Differential expression analysis was performed in the R environment (v.3.6.3) [18] using the edgeR package (v.3.24.3, NSW, Australia) [19]. All expression data were presented in the form of counts and normalized to the library size using the trimmed mean of M-values (TMM) method, which calculated counts per million (CPM), considering normalization coefficients. The quasi-likelihood F-test (QLF) and Mann–Whitney U-test (MW) were used to evaluate the significance of changes in gene expression. Benjamini–Hochberg correction was applied to calculate the FDR for all tests. Gene passing p-value QLF or MW ≤ 0.05 were considered differentially expressed. Gene set variations (GSVA) were analyzed using GSVA packages (v.1.34.0, Barcelona, Spain) [20] and the Kyoto Encyclopedia of Genes and Genomes database (KEGG, Kyoto, Japan) [21].
Predictive models were created using the machine learning method, neural networks. To build a fully connected neural network (FCNN), the keras [22] and the tensorflow [23] libraries were used. Before creating and training the model, Cohort_1 was divided into training and testing datasets (2:1), scaled and centered using the scale R function. The architecture of the model is a deep network containing 10 hidden layers. Sets of predictors (n = 357) were used as the input layer. Each hidden layer consisted of 50–750 neurons with a “swish” activation function. The output layer was four neurons according to four subtypes with the activation function “softmax”. The “categorical_crossentropy” was used as the error function.
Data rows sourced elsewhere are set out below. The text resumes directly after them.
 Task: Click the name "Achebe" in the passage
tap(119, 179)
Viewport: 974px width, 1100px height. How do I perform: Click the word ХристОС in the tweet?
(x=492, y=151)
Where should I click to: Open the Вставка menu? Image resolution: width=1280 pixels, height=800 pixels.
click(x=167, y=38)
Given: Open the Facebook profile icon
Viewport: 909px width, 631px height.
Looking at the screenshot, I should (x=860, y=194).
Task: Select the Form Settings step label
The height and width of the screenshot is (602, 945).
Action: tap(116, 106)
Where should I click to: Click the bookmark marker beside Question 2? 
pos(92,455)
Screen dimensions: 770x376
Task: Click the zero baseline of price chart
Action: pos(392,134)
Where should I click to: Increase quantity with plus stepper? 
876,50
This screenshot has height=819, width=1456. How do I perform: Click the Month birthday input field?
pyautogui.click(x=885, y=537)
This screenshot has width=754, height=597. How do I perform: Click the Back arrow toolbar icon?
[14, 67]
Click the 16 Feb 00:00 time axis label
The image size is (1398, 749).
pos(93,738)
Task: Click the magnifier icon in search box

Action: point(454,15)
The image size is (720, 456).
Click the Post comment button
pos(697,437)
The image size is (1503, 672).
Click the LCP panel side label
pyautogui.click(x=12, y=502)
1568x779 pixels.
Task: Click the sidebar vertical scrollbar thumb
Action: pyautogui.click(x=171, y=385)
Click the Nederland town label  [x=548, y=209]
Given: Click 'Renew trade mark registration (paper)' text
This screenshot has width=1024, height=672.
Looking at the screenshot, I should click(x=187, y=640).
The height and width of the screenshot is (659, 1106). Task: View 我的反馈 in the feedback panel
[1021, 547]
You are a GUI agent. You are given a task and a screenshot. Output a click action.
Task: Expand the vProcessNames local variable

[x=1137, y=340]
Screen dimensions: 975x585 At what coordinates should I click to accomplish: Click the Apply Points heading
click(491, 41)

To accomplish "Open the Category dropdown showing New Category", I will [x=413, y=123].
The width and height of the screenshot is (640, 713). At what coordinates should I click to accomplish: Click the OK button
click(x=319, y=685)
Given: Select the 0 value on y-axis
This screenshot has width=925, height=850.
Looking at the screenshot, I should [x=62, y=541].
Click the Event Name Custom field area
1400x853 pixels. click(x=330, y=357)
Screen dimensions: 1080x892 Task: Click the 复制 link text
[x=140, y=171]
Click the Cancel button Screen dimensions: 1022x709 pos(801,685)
The algorithm “adam” with the parameter learning rate = 0.003 was used as an optimizer [24]. To prevent overfitting, the model was subject to preservation after passing each epoch. The number of epochs giving the maximum quality of the model was considered optimal (maximum number of epochs = 500). The metrics of model quality during training were normalized proportion of correct answers (Cohen’s kappa), accuracy, precision, sensitivity, specificity, and area under the error curve (AUC). The constructed models were subject to ROC analysis (receiver operating characteristic, R package pROC, v.1.18.0) [25]. Thus, four primary models were created on each of the gene sets (according to four control genes). Then, these models were combined into a single architecture with four parallel channels, the estimates of which are averaged by means of an additional layer. The model metrics were calculated using the caret R package (v.6.0-93) [26].
Visualizations of the obtained results were performed using the ggplot2 package (v.3.4.2) [27].

3. Results

3.1. Gene Expression Signature of the Four Molecular Subtypes

Previously, four molecular subtypes were described: differentiated (D), immunoreactive (I), mesenchymal (M), and proliferative (P) [9]. As a first step of the study, we verified that these molecular subtypes have expression variability on RNA-seq data. To do this, we performed an analysis of the principal components (PCA) and displayed the results in Figure 1. It should be noted that the subtypes really differ from each other, although the differentiated subtype is located at the junction of the other three.
The next step was to analyze the differential expression (DE) in several designs, namely, four comparisons, when one subtype is opposed to the other three: (1) D vs. other, (2) I vs. other, (3) M vs. other, (4) P vs. other, as well as six pairwise comparisons, (5) D vs. I, (6) D vs. M, (7) D vs. P, (8) I vs. M, (9) I vs. P, and (10) M vs. P. Detailed results of all comparisons are presented in additional Supplemental Table S1. It was advisable to make pairwise comparisons since designs 1–4, when one subtype is opposed to the other three, gave extremely few DE genes for the D subtype (only four). Perhaps this is because combining the three subtypes does not provide the necessary homogeneous group for opposition. Whereas, pairwise comparisons yielded several hundred DE genes (Supplemental Table S2).
We crossed these lists and obtained 1390 unique DE genes between subtypes. Because we initially assumed to provide a multiplatform for our approach, we have left only those genes from this list that were also expressed in samples from datasets 2–6 (Table 1). Thus, we have formed a list of 357 DE genes, which we have marked up according to the direction of expression change in four subtypes (Table 2, Figure 2, Supplemental Table S3).
If you carefully look at Table 2 and Figure 2, you will notice very few genes specific to the D subtype. We repeated the PCA based only on 357 selected DE genes (Figure 3). Subtypes form more separate groups, but the D subtype still lies at the junction between the other three. With respect to their expression profiles, it is similar to all other subtypes, but only a specific gene set can distinguish it from the other two subtypes (Figure 2 and Figure 3). In particular, a number of genes exhibit extremely similar expression patterns, for example, in subtype D and I, but they differ in M and P. Therefore, this subtype can be separated from the others by pairwise exclusion based on the identified genes.
In addition, to control the effects of platforms and individual batches, we selected control genes (SLC25A39, HUWE1, ATXN2L, and EIF1) to normalize DE genes within each sample. The control gene should not be DE (absolute Log2FC < 0.2 and p-value ≥ 0.05); it should have an expression of at least 7 Log2CPM.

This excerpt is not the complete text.